── RECORDS FOR THE EXERCISE ──

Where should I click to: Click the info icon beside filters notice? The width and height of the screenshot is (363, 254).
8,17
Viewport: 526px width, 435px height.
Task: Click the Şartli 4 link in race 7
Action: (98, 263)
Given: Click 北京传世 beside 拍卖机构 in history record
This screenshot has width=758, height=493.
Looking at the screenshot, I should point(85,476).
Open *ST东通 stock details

───

» **TASK TO COMPLETE**
The whole of the material above should be given again exactly.

» **ANSWER FOR THE TASK**
Where should I click to: Click the info icon beside filters notice? The width and height of the screenshot is (363, 254).
8,17
Viewport: 526px width, 435px height.
Task: Click the Şartli 4 link in race 7
Action: (98, 263)
Given: Click 北京传世 beside 拍卖机构 in history record
This screenshot has width=758, height=493.
Looking at the screenshot, I should point(85,476).
Open *ST东通 stock details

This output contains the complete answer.